Last year also witnessed governments of countries such as China, Japan and South Korea making net zero/carbon neutrality commitments, and similar commitments were also made by major corporates including oil and gas companies. To reach the net zero targets, completing a systematic and radical energy transition from fossil fuels to renewable energy and low-carbon solutions is imperative. The current crisis offers a unique window of opportunity to put the world on a sustainable trajectory and meet our international climate goals, but we must act now – or miss the opportunity. Although reaching net zero will require bold actions by a large number of sectors and actors, wind power is placed to be one of the cornerstones of green recovery and to play an important role in accelerating the global energy transition.

Market Outlook

After an unusual 2020, global wind market growth is likely to slow down in the near-term primarily due to an expected drop in onshore installations in China and the US following the expiry of incentive schemes. Nevertheless, the market outlook for our forecast period remains positive. GWEC Market Intelligence expects that over 469 GW of new onshore and offshore wind capacity will be added in the next five years – that is nearly 94 GW of new installations annually until 2025, based on present policies and pipelines. GWEC hopes and expects that governments will significantly increase their ambitions and targets following COP26, and for that reason they are upwardly revising their forecasts for the GWR2022.
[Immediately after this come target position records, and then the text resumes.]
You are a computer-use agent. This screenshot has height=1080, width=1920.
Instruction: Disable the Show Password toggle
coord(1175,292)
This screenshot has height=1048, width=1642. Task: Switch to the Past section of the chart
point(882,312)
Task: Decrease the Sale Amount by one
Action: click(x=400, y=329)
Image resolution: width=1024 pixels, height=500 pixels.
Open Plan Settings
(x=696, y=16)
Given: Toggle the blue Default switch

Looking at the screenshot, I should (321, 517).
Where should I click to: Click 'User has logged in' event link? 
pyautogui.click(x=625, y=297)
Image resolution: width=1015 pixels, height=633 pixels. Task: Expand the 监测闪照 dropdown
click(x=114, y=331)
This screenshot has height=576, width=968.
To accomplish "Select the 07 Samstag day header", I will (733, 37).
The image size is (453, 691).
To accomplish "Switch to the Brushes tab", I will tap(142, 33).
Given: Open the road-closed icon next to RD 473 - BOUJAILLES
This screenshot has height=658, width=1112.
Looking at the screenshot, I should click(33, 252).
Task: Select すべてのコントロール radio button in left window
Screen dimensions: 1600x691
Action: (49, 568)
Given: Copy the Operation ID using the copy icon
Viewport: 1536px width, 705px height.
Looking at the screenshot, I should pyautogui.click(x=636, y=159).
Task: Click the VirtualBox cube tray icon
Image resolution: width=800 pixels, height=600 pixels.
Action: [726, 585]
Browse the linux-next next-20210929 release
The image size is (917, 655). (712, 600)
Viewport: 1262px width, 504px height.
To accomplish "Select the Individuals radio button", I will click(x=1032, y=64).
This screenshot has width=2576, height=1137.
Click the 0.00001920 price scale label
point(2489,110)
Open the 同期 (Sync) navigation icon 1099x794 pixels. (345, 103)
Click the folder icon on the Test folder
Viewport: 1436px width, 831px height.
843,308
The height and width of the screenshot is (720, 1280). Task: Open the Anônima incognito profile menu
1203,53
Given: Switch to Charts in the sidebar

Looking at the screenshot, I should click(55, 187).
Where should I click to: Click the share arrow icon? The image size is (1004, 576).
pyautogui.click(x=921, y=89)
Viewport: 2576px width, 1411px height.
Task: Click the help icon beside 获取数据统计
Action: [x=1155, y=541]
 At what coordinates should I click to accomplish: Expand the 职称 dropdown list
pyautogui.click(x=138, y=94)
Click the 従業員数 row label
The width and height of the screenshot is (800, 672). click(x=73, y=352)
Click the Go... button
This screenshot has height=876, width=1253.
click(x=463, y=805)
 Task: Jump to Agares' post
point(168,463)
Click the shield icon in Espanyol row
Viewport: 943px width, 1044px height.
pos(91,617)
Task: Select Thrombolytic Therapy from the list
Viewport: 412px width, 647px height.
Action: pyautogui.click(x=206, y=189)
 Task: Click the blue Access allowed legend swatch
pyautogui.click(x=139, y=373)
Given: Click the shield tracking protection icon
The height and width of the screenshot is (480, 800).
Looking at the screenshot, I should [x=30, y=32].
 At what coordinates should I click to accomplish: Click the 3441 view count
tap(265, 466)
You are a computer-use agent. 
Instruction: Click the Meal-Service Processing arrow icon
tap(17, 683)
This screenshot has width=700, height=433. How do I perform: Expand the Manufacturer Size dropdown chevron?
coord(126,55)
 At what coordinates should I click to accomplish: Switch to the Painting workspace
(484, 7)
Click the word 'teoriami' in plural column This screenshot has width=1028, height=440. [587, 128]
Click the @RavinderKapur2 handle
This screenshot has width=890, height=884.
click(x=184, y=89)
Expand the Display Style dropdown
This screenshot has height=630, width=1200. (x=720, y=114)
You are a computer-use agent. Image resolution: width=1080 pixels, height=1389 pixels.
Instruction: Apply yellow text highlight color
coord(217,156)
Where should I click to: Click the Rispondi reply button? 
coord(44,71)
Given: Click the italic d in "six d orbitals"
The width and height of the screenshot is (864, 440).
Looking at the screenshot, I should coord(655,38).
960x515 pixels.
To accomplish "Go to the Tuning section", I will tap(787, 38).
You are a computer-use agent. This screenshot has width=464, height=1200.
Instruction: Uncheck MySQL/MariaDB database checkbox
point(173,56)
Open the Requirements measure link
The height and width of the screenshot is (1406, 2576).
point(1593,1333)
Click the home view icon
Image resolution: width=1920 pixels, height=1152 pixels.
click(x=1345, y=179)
The CAGR for onshore wind in the next five years is 0.3% and GWEC expects annual installation of 79.8 GW. In total, 399 GW is likely to be built in 2021-2025. The CAGR for offshore wind in the next five years is 31.5%. The level of annual installations is likely to quadruple by 2025 from 6.1 GW in 2020, bringing offshore’s market share in global new installations from today’s 6.5% to 21% by 2025. In total, more than 70 GW offshore is expected to be added worldwide in 2021-2025.

Global wind power growth must triple over next decade to achieve net zero

As the clean energy technology with the most decarbonisation potential per MW, the report shows that the current rate of wind power deployment will not be enough to achieve carbon neutrality by the middle of this century, and urgent action must be taken by policymakers now to scale up wind power at the necessary pace.

According to the scenarios that have been established by international energy bodies such as IRENA and the IEA, the world needs to be installing a minimum of 180 GW of new wind energy every year to limit global warming to well below 2 °C above pre-industrial levels, and will need to install up to 280 GW annually to maintain a pathway compliant with meeting net zero by 2050. This means that the industry and policymakers need to work collaboratively and act fast to accelerate deployment.

GWEC is calling on policymakers to take a true ‘climate emergency’ approach to allow a faster ramp up including:

  • Eliminating red tape and reforming administrative structures in order to speed up and streamline licensing and permitting for projects
  • Carry out a massive increase in investments in grid, ports and other infrastructure needed to allow the ramp up in installations
  • Re-vamp energy markets to ensure that they account for the true social costs of polluting fossil fuels and facilitate a rapid transition to a system based on renewable energy.